Two days later, whatever justice there was for the Tigers came when Leslie Mueller defeated the Athletics 1–0 in a five-inning game, while allowing only two hits.

On a Saturday morning late last May, Bert Gordon and Don Shapiro drove to the Detroit Metropolitan Airport to meet Max Lapides, who was returning from Chicago to attend his first Tiger game of the year with his old friends. Max’s wife and their two young daughters were staying in their Detroit home, in the suburban Birmingham section, until the end of the school year, so Max’s exile was still leavened by weekend paroles. On the way to the airport, Bert and Don considered the awful possibility that Max might someday be converted to the White Sox, but the subject died of unlikelihood, and in time the two began comparing some Tiger managers. Red Rolfe (1949–52), it was agreed, had been decent; Fred Hutchinson (1952–54) had been sound but touched with temper; Charlie Dressen (1963–66) had been deep in knowledge but past his prime. Surprisingly, the vote for the best manager since Mickey Cochrane (1934–38) went to the incumbent, Billy Martin, who had taken an aged Tiger team into the playoffs the previous fall, and who had the same seniors currently, if barely, at the top of their division again. “He’s winning ball games,” said Don, “and that’s absolutely all that counts.”

“Plus he’s exciting,” said Bert. “This is the first time since I was eleven years old that you see a Tiger base runner go from second to third on a fly ball.”

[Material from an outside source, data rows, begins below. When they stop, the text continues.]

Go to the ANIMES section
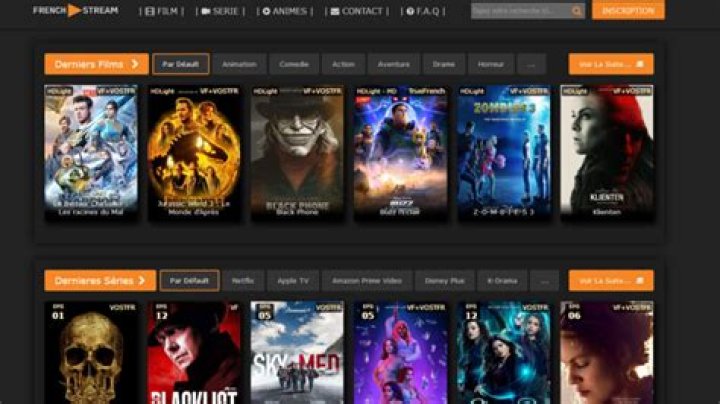This screenshot has height=404, width=720. click(285, 11)
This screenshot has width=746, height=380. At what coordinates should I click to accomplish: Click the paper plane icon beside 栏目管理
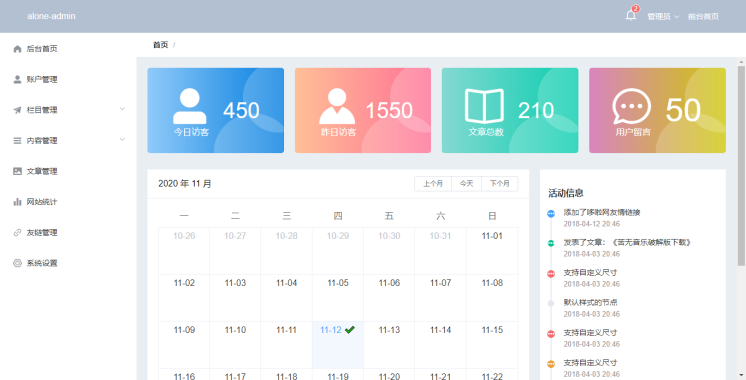point(18,110)
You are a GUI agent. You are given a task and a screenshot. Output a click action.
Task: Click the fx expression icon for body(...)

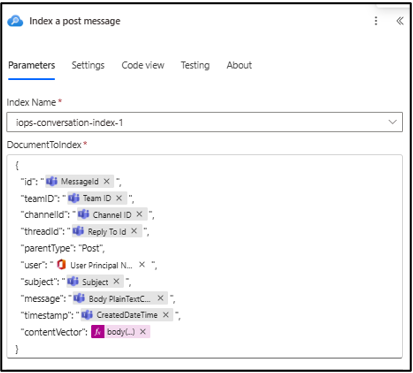[x=98, y=332]
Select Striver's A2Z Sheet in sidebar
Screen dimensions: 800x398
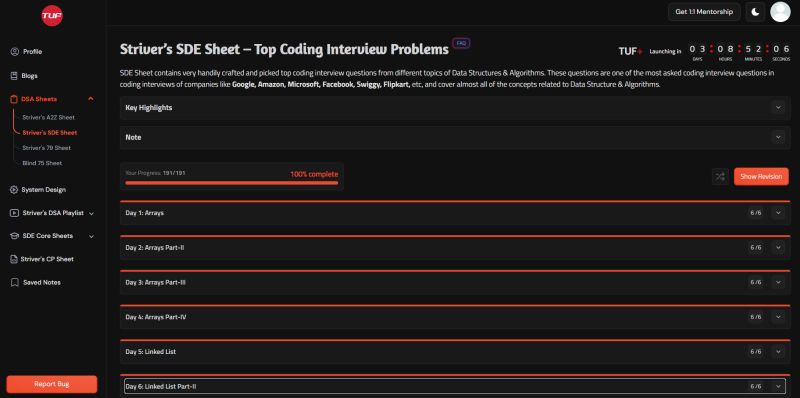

Another passenger inquired about Mayo Smith, the pilot who brought the Tigers to within one game of a pennant in 1967, and who won it all the following year. There was a painful pause, and then Don Shapiro, the resident strategist, said, “Listen, there were times when Mayo Smith was managing, and he would call in somebody from the bullpen, and I would know who he had chosen and I knew that he was going to be wrong. I knew the game was down the drain, and so did everybody else in the ball park. Why, that sense of impending disaster was so strong you could almost chart it. It was palpable. And then the disaster would happen. Mayo Smith absolutely lacked that mystical foreknowledge of baseball events, and as a manager you
have
to have that. Oh, this man was a monkey on my back for so long, and the worst part of it was that everybody loved Mayo Smith, because he was such a nice guy and such a charming guy. Mayo the nice poker companion, Mayo the great drinking companion—nobody had anything bad to say about him, and it was all absolutely true except for one thing: the man was overwhelmingly inept. Oh, boy, I hated that man, and I hated myself for hating him. I probably would have
killed
him if I’d run into him in ’67 after he blew the pennant for us.” The Tigers lost a famous three-way race on the last day of the 1967 season, when the Red Sox won the pennant by beating the Minnesota Twins while the Tigers lost the second game of a doubleheader to the California Angels at home. “That last game, he did everything wrong,” Don went on. “He let our pitcher stay in, and I was standing up on my seat screaming, ‘Take him out! Take him out!’ I was blind with rage. I can still see what happened next—that pitch coming in to the Angels’ Fregosi, and Fregosi getting ready to hit it—and I can see the ball going through the hole between short and third, and I can see the man coming around third to put them ahead. And then, like everybody else in this town, I can still see Dick McAuliffe, in the ninth, hitting into only his second double play of the entire season, to end it all. Listen, I’m like a dying man; I can see that whole game flashing before my eyes. It was like a scene out of Fellini, because right in back of me this guy is sitting there and listening to a
football
game—it was a Sunday, and football was on—and his radio is blaring football as the runner is rounding third base, and Mayo Smith is standing there, riveted to that post of his, holding up the dugout.” He shook his head and laughed hollowly. “That was the day I came home and went down in the basement and broke all our flowerpots.”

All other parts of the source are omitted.